In Ankara hängten Erdoğan-Anhänger eine Puppe des angeblichen Putsch-Organisators Fetullah Gülen an einem symbolischen Galgen auf.

Foto: APA/AFP/ADEM ALTAN

Wien – Schwere Vorwürfe gegen den türkischen Präsidenten Tayyip Erdogan erhob am Freitag der Sicherheitssprecher der Grünen, Peter Pilz. Anhand interner Dokumente der türkischen Botschaft in Wien, die ihm zugespielt wurden, legte er dar, wie nach dem gescheiterten Militärputsch im Juli des Vorjahres angeordnet wurde, Erdoğan-Gegner in Österreich zu bespitzeln.

Rund 200 Informanten beschäftigt der türkische Geheimdienst MIT laut Pilz in Österreich. Ziel sei unter anderem die Bespitzelung mutmaßlicher Oppositioneller und kritischer Journalisten: "Die Menschen in Österreich, die nicht blindwütig Erdoğan folgen, sind einer großen Gefahr ausgesetzt, bei der Einreise in die Türkei droht ihnen die Verhaftung."

┄┄┄┄┄┄┄┄┄┄

Entscheiden Sie für jede der folgenden Aussagen, ob sie mit dem Textauszug übereinstimmt, und antworten Sie jeweils mit Ja oder Nein samt den ausschlaggebenden Worten des Textauszugs als wörtlichem Zitat.
1. Peter Pilz ist Sicherheitssprecher der Grünen.
2. Laut Pilz beschäftigt der türkische Geheimdienst MIT in Österreich rund 2000 Informanten.
3. Pilz stützte seine Vorwürfe auf interne Dokumente der türkischen Botschaft in Wien.

BEREITGESTELLTE DATEN:
┄┄┄┄┄┄┄┄┄┄

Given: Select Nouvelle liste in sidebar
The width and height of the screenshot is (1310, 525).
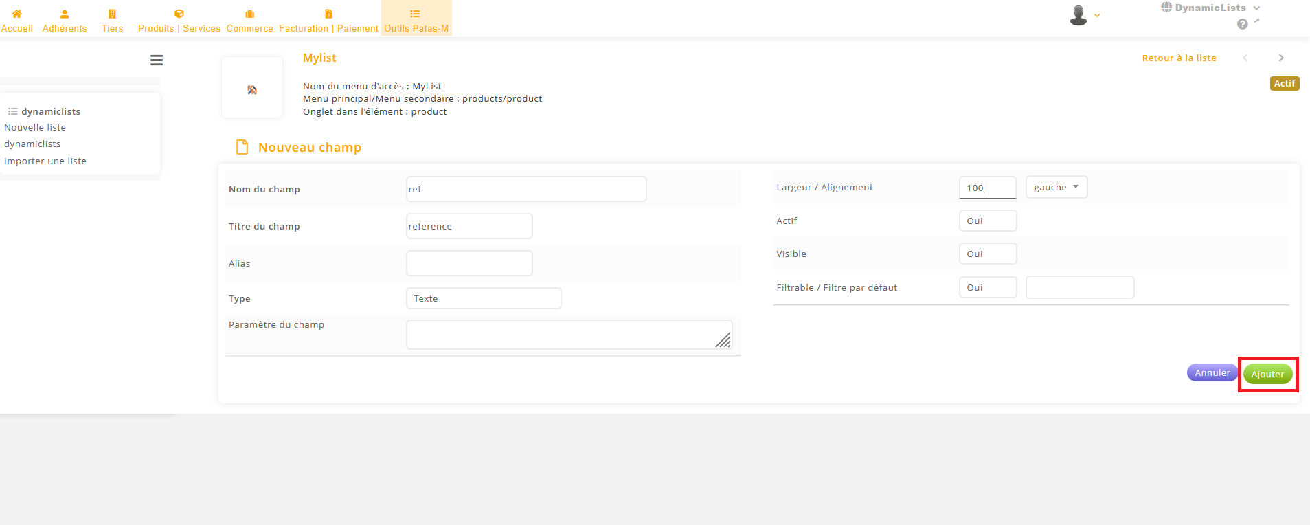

┄┄┄┄┄┄┄┄┄┄

LÖSUNG:
1. Ja: „der Sicherheitssprecher der Grünen, Peter Pilz“
2. Nein: „Rund 200 Informanten beschäftigt der türkische Geheimdienst MIT laut Pilz in Österreich.“
3. Ja: „Anhand interner Dokumente der türkischen Botschaft in Wien“